◆ **WHAT IS NEEDED**: Each of the following records is to be output exactly.

Pixel coordinate grounding data

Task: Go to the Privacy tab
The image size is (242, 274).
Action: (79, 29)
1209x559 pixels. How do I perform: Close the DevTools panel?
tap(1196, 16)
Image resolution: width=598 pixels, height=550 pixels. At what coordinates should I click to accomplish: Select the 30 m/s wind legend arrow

◆ **REPLY TO THE EXERCISE**:
Task: Go to the Privacy tab
The image size is (242, 274).
Action: (79, 29)
1209x559 pixels. How do I perform: Close the DevTools panel?
tap(1196, 16)
Image resolution: width=598 pixels, height=550 pixels. At what coordinates should I click to accomplish: Select the 30 m/s wind legend arrow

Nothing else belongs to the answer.